Source: Courtesy of IFFR

Naked Nations - Tribe Hong Kong

This year, the IFFR Focus sections offer what programmer Olaf Möller describes as the perfect blend.

Half a century after the great auteur Raul Ruiz directed Dialogue d’Exilés in 1974, the Chile in the Heart Focus programme looks at Chilean cinema in exile - that extraordinary wave of movies made by Chileans abroad following the Pinochet coup of 1973.

Meanwhile, also in Focus is the work Antonio and Marco Manetti, the maverick Italian brothers whose musical crime comedies and action flicks are revered in Italy but still not so well known internationally.

The third Focus programme is Scud, the gay Hong Kong-based filmmaker whose 10th and probably final feature, Naked Nations - Tribe Hong Kong has its world premiere during the festival.

As Möller points out, Chile In The Heart pulls together 25 features and shorts made by Chilean directors forced into exile - and is the most ambitious retrospective of this nature ever staged.

“This programme very much is based on my memories,” he says of the films from directors like Miguel Littin, Patricio Guzmán and Antonio Skármeta who were his “early heroes.” As a young cinephile in Germany, he watched their work in Cologne. The city had “a massive Latin American community” and even the most obscure Chilean movies were shown there.

“It was an insane search,” Möller notes of the selection which has been pulled together from prints of movies scattered all over the world, in Canada, Spain, France, Sweden, West Germany, Mexico and elsewhere. These films were often catalogued in a confusing way, in different languages and often with different titles too. He hopes that after Rotterdam the programme will be shown in every country “where Chilean filmmakers went into exile and made films.”

As for Scud, his work is in a very different register to that of the Chilean exiles. He’s an arch provocateur, says Möller.

“We had one of his films already last year which caused a little bit of a ruckus and saw people going at loggerheads with each other,” Möller observes of the director’s 2022 feature, Bodyshop, a camp, sex-filled drama about a queer ghost stalking his past lovers. This year the festival is screening the world premiere of Scud’s Naked Nations - Tribe Hong Kong among a selection of his earlier films. 

“Scud, like quite a few other major contemporary filmmakers, is kind of locked in on the gay circuit. His films are usually shown at gay festivals but not at general festivals,” Möller adds. “On the other hand, Scud is certainly one of the most unique and inventive contemporary Hong Kong filmmakers. There is a discrepancy between his artistic achievement and meaning and his exposure, which is based on the subject of his films and his identity.”

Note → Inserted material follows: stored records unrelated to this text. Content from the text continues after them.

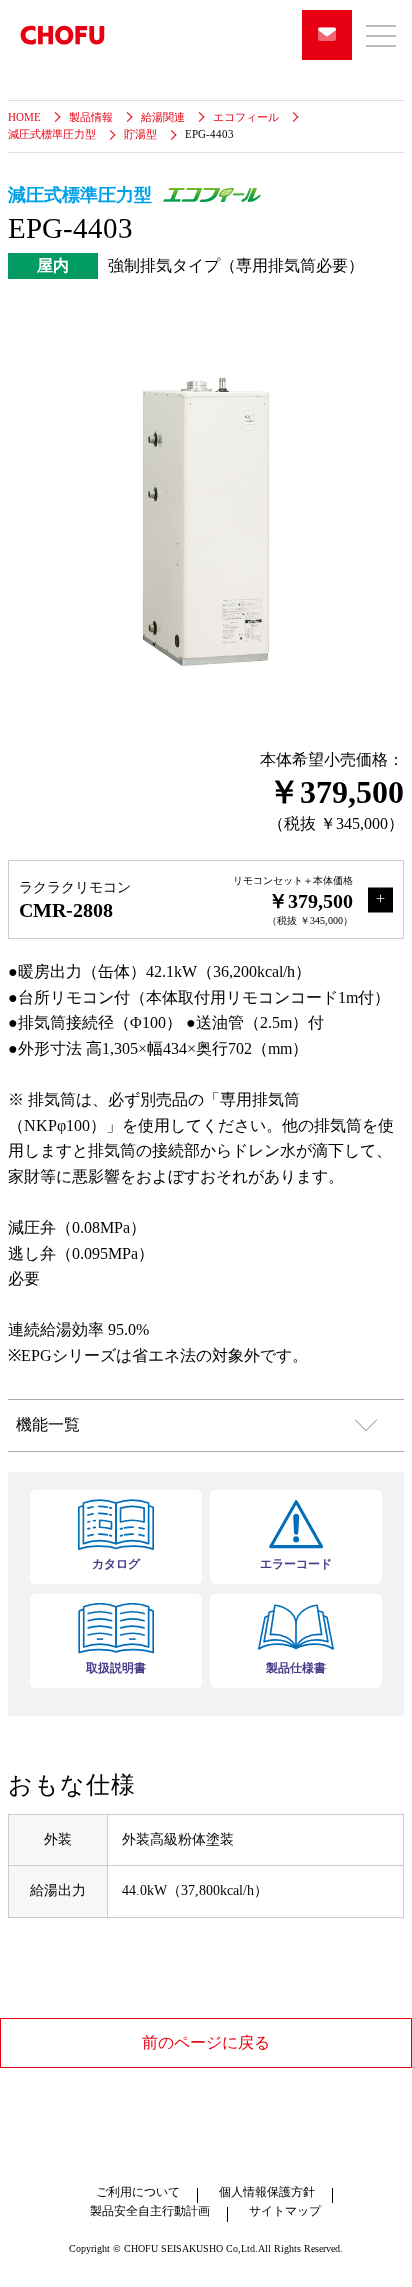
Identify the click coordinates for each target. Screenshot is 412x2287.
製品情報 (91, 117)
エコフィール (246, 117)
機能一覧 (48, 1424)
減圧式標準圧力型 (52, 134)
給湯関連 (163, 117)
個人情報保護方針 (267, 2192)
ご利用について (138, 2192)
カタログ (116, 1564)
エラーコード (296, 1564)
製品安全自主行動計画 (150, 2211)
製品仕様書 (296, 1668)
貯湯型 (140, 134)
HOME (24, 117)
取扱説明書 (116, 1668)
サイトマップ (285, 2211)
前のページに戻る (206, 2042)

Möller points out it is IFFR’s mission, under festival director Vanja Kaludjerci, to break down such barriers. “If we say we are a diverse festival, we meant that on every level. Considering their artistic achievement, they [Scud’s movies] do deserve a wider audience. We also don’t think that gat films are only for gay people. That’s nonsense.”

What is his advice for audiences who don’t know Scud’s work? Is there a good film to start with? “Every film is a good film to start with. You will definitely be dazzled by each and everyone one of them.”

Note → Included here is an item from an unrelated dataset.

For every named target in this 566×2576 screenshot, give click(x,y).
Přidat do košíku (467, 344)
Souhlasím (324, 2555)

As for the Manetti brothers, Möller insists that they too deserve much more international exposure. “Vanja has been talking about doing the Manettis for quite some time because the Manettis - they are quite something! They are devoted to classical genre cinema which they re-invent. If one would talk about them as [making] elevated genre, they would run amok with hate. No, no. They make straightforward genre movies but they also know that genre is something that constantly re-invents itself. They are unabashedly popular filmmakers.”

The brothers have now completed their Diabolik trilogy based on the Italian comic book character. The Focus includes all three of the films and Möller felt it was a perfect moment to “unieash” the Manettis on Dutch audiences.

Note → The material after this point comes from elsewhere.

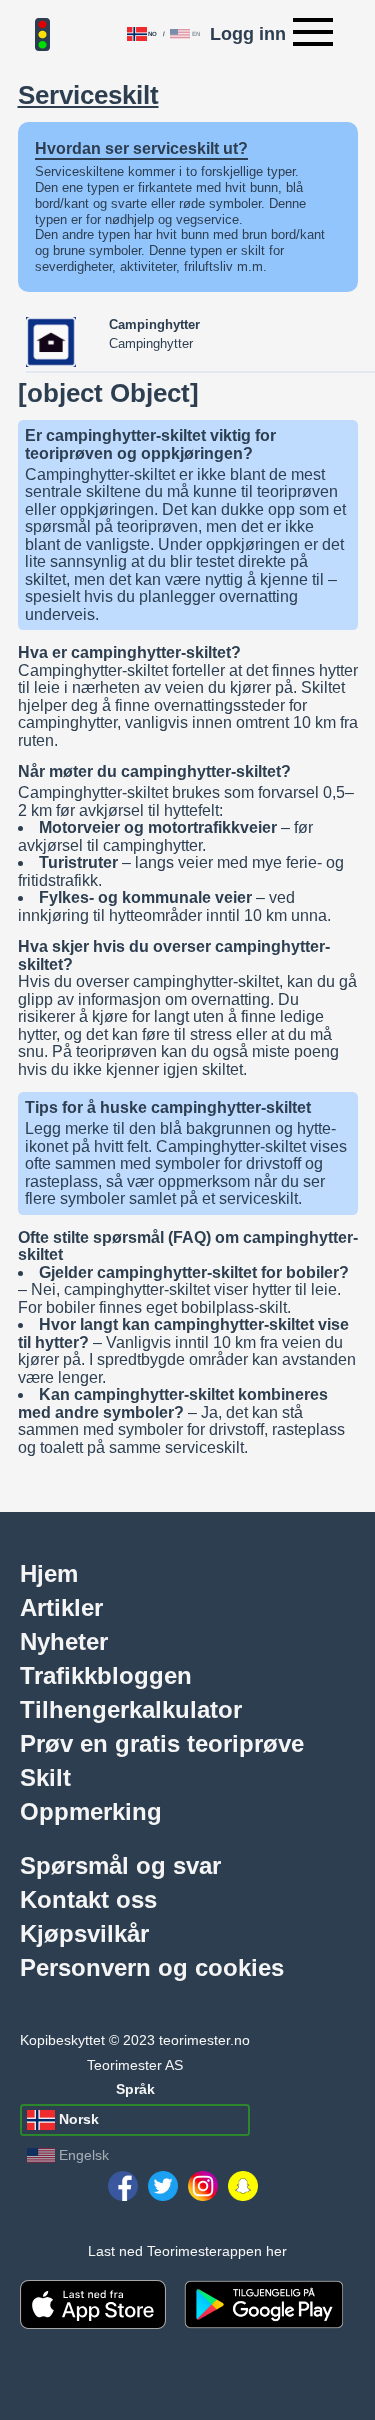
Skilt (45, 1777)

“We have very clear thoughts about how we want the festival to be structured,” Möller explains. “A triangle of Scud, the Manetti brothers and Chilean cinema in exile is exactly the balance we are striving for. Each of the three elements is something completely different. They are offering completely different aesthetics and ways of looking at cinema but together they form a very interesting symbolic whole of what cinema can be.”